For Grade 7, I left our all white grade school. Everyone in town went to the same junior high then high school. Social groups were highly segregated by race, but by high school I was making friends with some people who were Indigenous. I was learning about racism and the civil rights movement for black people, but stereotypes and racism about Indigenous people was unspoken and unacknowledged. 

When I asked a fifteen year old friend what happened to his face one Monday, he said the cops brought him in for questioning on the weekend and pushed him down a staircase.  I believed him and I was shocked. As a white person, the police were my protectors. When I see a police car behind me on the highway, my first thought is not that I could die at their hands. 

As an adult, I made a commitment to educating myself and being actively anti-racist. I vote and donate and continue to talk about and challenge racism. And I live in a culture where I am privileged due to my white skin every day in so many ways I don’t see. I don’t have to actively participate in racism to benefit from the historic and ongoing systemic oppression of people of color. 

I challenged my mother when she said something racist. Although we had many discussions about the trauma, pain and social breakdown as impacts of colonization and residential schools, she was never able to see a broader context of racism in Canada. She had two Indigenous grandchildren who she loved as individuals. In her mind, she was not racist. Indigenous people had the same opportunities as everyone else. They needed to stop drinking and get it together. She was wrong.

In Canada, we have an ongoing process of Truth and Reconciliation with Indigenous people and white settlers. A commission has been set up and across the country Residential School survivors testified to their experience of sexual and physical abuse in these church-run institutions. The stated purpose of residential schools was to “take the Indian out of the child”. Young Indigenous children were forcibly removed from their families, often taken miles away, often never heard from again. We cannot understand the drunken bar fights on the lower end of King Street without acknowledging and understanding this.

In Canada, September 30th is Orange Shirt Day, a national day for truth and reconciliation. It is an opportunity to learn and digest. More information here.

Gabor Maté MD has written a new book, The Myth of Normal: Trauma Illness and Healing in a Toxic Culture. Reading the first few chapters feels like a gut punch. This is the truth part of Truth and Reconciliation and it is hard to face.
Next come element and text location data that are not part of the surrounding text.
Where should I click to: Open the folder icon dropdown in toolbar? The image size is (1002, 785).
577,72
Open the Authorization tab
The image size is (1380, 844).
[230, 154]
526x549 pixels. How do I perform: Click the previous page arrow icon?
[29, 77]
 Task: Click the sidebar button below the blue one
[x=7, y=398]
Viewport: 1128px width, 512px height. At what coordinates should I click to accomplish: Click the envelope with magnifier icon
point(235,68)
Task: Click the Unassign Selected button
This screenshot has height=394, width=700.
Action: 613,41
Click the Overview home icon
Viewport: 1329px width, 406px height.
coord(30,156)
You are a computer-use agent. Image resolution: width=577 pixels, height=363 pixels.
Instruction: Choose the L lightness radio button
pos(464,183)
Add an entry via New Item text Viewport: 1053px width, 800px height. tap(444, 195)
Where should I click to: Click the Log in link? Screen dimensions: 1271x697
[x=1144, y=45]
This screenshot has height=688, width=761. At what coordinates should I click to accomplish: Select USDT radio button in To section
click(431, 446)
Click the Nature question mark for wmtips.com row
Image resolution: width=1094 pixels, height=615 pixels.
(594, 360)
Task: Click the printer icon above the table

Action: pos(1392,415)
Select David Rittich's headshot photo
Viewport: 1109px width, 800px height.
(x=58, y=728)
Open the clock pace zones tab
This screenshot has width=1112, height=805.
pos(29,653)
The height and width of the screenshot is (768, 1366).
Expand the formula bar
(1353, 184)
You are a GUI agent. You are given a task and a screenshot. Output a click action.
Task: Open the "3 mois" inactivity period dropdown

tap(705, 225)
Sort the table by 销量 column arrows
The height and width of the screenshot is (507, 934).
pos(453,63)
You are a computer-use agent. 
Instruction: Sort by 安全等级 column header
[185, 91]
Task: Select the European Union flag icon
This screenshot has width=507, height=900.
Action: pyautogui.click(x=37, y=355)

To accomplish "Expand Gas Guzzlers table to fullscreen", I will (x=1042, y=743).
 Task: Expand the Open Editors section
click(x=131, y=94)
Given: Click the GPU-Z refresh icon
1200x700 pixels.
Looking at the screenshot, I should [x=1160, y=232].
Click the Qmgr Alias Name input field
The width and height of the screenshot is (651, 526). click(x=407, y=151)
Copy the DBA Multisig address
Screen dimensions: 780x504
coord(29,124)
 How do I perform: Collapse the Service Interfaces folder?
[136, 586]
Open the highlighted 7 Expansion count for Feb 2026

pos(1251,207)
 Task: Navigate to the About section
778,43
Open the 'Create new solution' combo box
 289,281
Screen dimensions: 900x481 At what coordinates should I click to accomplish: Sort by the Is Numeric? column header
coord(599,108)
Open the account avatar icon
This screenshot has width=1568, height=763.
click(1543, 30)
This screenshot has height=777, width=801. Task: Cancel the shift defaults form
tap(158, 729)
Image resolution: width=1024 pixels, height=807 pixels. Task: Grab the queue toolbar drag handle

First we have to see the toxicity of what has been normalized as our culture. His book challenges us to look with clear eyes. We need to see the truth before we can change. 

This week our Sunday class is looking at race and class in part through his chapter Assaulted Sense of Self: How Race and Class Get Under the Skin. The stories and stats speak to a toxic culture. We need to know this.

If you’re still reading, let’s take a moment to breathe and be with what is here. It is hard learning about and acknowledging truth. 

My ancestors fled to Canada to escape persecution in Scotland. They moved to Nova Scotia, unceded territory of the Mi’kmaw people, and from there further west to Cree and Blackfoot lands. The British declared Canada to be available for immigration and my ancestors were part of that wave. 

I am a white Settler on Indigenous land. I benefit from systemic oppression based on race. I feel shame and responsibility. I feel like what I can do will never be enough. It will never be adequate reparation for the harm that has been and continues. 

We are not individually and directly responsible for what happened in the past or for the systemic oppression that exists now. We are individually and directly responsible for how we engage with this now.

Intersectionality means we see the connections between oppression based on gender, homophobia, race and class. Life is hard for everyone, especially right now. And it is harder for some. And the reason it is harder for some has its roots in systemic racism and toxic culture. 

Compassionate somatic mindfulness is a way to build resilience and courage. Clean pain is when we face the truth. We grow up and accept reality. We stop making excuses and take a clear look at what happened and what we can do now.